#### EXERCISE DIRECTIONS:
Once the line with "This screenshot has width=1017, height=1176." is found in the entries below, repeat it and each following line exactly, up to and including the line with "Open the projects". Add no other lines.

#### INPUT RECORDS:
* * * *
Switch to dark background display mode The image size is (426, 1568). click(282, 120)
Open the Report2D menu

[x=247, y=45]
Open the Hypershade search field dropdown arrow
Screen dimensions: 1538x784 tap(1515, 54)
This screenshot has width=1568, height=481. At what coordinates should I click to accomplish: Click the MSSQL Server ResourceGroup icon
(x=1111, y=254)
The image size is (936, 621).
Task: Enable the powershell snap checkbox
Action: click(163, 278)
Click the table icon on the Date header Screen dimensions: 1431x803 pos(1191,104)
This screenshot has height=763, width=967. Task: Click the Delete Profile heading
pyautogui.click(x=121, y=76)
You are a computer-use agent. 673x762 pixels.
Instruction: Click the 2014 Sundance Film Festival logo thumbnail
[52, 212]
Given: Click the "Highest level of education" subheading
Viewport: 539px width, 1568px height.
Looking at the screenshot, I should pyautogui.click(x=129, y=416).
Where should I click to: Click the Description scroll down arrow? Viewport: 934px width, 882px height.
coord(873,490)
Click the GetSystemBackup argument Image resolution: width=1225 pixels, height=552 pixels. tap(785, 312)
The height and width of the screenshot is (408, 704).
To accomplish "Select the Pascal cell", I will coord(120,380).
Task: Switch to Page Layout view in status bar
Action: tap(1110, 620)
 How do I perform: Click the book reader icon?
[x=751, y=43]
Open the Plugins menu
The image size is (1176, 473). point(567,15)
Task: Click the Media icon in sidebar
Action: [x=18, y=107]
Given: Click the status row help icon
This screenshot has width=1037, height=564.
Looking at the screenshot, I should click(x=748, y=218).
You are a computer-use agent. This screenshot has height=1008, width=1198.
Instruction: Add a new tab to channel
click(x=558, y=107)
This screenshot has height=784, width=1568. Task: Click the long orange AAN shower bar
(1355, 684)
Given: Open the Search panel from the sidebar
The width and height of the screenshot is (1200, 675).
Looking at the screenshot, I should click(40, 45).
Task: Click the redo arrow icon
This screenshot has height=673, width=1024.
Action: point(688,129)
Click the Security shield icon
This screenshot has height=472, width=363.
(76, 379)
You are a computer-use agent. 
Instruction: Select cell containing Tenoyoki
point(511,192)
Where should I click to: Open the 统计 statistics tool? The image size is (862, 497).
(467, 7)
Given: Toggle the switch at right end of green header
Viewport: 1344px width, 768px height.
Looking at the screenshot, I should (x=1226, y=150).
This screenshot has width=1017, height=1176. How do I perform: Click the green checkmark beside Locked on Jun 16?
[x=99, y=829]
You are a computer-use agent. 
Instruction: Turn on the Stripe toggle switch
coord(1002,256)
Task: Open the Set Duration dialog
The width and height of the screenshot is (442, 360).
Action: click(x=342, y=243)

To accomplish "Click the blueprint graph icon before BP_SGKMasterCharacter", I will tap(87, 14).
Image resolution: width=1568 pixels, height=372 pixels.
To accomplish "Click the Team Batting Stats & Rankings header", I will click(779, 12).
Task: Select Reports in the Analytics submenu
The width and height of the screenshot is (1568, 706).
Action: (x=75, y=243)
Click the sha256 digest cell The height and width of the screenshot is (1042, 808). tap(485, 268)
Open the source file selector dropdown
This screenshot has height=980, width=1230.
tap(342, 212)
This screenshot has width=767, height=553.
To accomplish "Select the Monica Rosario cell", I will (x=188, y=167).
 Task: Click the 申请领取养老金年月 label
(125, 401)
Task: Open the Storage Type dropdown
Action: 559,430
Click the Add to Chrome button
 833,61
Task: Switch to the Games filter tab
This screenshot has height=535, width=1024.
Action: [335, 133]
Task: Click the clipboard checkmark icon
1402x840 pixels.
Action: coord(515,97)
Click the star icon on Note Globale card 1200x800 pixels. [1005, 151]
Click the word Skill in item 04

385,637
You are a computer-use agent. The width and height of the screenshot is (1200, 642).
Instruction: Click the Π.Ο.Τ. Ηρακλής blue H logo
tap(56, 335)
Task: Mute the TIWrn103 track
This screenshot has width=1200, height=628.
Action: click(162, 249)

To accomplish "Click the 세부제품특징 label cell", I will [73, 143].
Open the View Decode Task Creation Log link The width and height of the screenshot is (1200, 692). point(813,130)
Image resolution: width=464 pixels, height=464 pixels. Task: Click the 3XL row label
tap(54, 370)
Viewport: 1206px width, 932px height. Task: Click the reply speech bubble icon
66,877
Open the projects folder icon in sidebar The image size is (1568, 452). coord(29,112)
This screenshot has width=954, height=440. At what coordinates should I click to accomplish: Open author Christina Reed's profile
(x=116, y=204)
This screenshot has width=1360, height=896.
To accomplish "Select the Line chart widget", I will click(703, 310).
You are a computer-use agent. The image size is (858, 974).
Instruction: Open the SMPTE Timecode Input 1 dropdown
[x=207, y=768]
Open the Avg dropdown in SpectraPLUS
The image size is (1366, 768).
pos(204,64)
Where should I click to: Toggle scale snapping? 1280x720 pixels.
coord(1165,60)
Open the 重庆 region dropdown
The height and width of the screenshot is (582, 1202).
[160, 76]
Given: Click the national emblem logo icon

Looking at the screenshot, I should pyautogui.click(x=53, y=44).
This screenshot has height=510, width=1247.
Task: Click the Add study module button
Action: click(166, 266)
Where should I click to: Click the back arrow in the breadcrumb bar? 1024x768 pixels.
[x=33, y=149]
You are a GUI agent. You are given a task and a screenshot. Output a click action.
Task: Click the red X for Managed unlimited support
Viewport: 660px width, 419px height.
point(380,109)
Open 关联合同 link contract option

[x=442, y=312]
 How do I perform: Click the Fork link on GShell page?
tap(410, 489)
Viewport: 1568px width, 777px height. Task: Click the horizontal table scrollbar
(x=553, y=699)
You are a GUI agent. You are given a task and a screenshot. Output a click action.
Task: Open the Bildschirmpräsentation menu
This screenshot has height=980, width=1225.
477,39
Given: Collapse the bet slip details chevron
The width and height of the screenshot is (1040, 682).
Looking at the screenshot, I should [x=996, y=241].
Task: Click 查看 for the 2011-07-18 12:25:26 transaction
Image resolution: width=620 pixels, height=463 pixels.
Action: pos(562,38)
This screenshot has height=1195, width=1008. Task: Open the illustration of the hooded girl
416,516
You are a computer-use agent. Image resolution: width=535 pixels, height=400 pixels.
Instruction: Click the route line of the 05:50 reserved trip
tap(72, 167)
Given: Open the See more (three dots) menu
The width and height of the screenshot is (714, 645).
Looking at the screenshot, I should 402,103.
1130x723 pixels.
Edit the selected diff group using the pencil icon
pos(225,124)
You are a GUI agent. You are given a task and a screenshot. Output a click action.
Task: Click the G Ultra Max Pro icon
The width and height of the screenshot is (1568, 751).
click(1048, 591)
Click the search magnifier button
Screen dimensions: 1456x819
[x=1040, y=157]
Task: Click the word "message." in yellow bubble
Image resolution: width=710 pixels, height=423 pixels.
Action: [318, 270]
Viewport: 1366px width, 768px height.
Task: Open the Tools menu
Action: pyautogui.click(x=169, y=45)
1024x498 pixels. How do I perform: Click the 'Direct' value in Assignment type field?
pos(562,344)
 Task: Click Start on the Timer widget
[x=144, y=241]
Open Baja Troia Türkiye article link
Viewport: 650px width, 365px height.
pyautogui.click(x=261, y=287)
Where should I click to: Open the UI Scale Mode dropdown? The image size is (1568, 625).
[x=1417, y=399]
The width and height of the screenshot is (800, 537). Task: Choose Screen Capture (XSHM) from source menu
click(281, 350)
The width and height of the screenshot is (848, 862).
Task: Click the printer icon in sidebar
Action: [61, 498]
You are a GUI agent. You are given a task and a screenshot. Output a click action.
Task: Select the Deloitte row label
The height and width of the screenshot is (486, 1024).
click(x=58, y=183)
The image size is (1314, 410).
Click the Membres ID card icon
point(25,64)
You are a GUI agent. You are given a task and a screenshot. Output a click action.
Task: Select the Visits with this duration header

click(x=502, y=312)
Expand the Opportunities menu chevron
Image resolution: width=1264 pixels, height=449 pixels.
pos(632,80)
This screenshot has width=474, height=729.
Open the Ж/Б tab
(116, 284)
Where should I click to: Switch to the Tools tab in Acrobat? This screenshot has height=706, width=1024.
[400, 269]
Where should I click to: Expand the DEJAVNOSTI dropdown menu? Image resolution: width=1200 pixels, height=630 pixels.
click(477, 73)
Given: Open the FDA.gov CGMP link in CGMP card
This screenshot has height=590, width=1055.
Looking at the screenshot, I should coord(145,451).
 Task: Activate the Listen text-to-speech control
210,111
* * * *
#### RESULT OF THE EXERCISE:
This screenshot has width=1017, height=1176. How do I perform: Click the green checkmark beside Locked on Jun 16?
[x=99, y=829]
You are a computer-use agent. 
Instruction: Turn on the Stripe toggle switch
coord(1002,256)
Task: Open the Set Duration dialog
The width and height of the screenshot is (442, 360).
Action: click(x=342, y=243)

To accomplish "Click the blueprint graph icon before BP_SGKMasterCharacter", I will tap(87, 14).
Image resolution: width=1568 pixels, height=372 pixels.
To accomplish "Click the Team Batting Stats & Rankings header", I will click(779, 12).
Task: Select Reports in the Analytics submenu
The width and height of the screenshot is (1568, 706).
Action: (x=75, y=243)
Click the sha256 digest cell The height and width of the screenshot is (1042, 808). tap(485, 268)
Open the source file selector dropdown
This screenshot has height=980, width=1230.
tap(342, 212)
This screenshot has width=767, height=553.
To accomplish "Select the Monica Rosario cell", I will (x=188, y=167).
 Task: Click the 申请领取养老金年月 label
(125, 401)
Task: Open the Storage Type dropdown
Action: 559,430
Click the Add to Chrome button
 833,61
Task: Switch to the Games filter tab
This screenshot has height=535, width=1024.
Action: [335, 133]
Task: Click the clipboard checkmark icon
1402x840 pixels.
Action: coord(515,97)
Click the star icon on Note Globale card 1200x800 pixels. [1005, 151]
Click the word Skill in item 04

385,637
You are a computer-use agent. The width and height of the screenshot is (1200, 642).
Instruction: Click the Π.Ο.Τ. Ηρακλής blue H logo
tap(56, 335)
Task: Mute the TIWrn103 track
This screenshot has width=1200, height=628.
Action: click(162, 249)

To accomplish "Click the 세부제품특징 label cell", I will [73, 143].
Open the View Decode Task Creation Log link The width and height of the screenshot is (1200, 692). point(813,130)
Image resolution: width=464 pixels, height=464 pixels. Task: Click the 3XL row label
tap(54, 370)
Viewport: 1206px width, 932px height. Task: Click the reply speech bubble icon
66,877
Open the projects folder icon in sidebar The image size is (1568, 452). coord(29,112)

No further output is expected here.